──────── INPUT FOR THIS TASK ────────

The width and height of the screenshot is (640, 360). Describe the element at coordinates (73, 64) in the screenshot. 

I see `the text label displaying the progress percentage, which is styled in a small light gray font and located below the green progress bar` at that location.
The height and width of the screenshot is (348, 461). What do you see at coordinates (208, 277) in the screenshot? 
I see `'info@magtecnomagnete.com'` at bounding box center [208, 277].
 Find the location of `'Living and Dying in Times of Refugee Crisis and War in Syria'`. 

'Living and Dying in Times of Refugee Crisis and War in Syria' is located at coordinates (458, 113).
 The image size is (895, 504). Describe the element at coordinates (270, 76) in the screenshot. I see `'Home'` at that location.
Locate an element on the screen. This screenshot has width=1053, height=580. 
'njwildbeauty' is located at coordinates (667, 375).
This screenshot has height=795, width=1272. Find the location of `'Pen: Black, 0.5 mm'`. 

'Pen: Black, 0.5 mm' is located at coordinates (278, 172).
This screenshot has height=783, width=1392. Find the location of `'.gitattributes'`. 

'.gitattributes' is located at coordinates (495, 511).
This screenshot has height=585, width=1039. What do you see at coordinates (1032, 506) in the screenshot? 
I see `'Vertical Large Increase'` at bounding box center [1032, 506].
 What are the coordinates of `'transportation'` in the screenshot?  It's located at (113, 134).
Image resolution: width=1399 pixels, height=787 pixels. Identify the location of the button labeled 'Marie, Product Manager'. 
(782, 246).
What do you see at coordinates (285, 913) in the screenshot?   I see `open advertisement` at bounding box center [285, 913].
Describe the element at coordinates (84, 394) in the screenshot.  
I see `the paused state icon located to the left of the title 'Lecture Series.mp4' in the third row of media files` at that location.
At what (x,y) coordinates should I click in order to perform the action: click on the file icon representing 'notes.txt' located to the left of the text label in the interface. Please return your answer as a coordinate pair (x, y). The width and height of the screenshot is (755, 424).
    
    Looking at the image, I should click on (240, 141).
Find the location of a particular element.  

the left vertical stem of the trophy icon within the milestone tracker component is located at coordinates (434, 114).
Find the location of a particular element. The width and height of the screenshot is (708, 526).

────────

- SHORT TASK
Reproduce verbatim the stretch of the data above, from the line containing "Image resolution: width=1399" through the line containing "What do you see at coordinates (285, 913)", with both of those lines included.

- RESPONSE
Image resolution: width=1399 pixels, height=787 pixels. Identify the location of the button labeled 'Marie, Product Manager'. 
(782, 246).
What do you see at coordinates (285, 913) in the screenshot?   I see `open advertisement` at bounding box center [285, 913].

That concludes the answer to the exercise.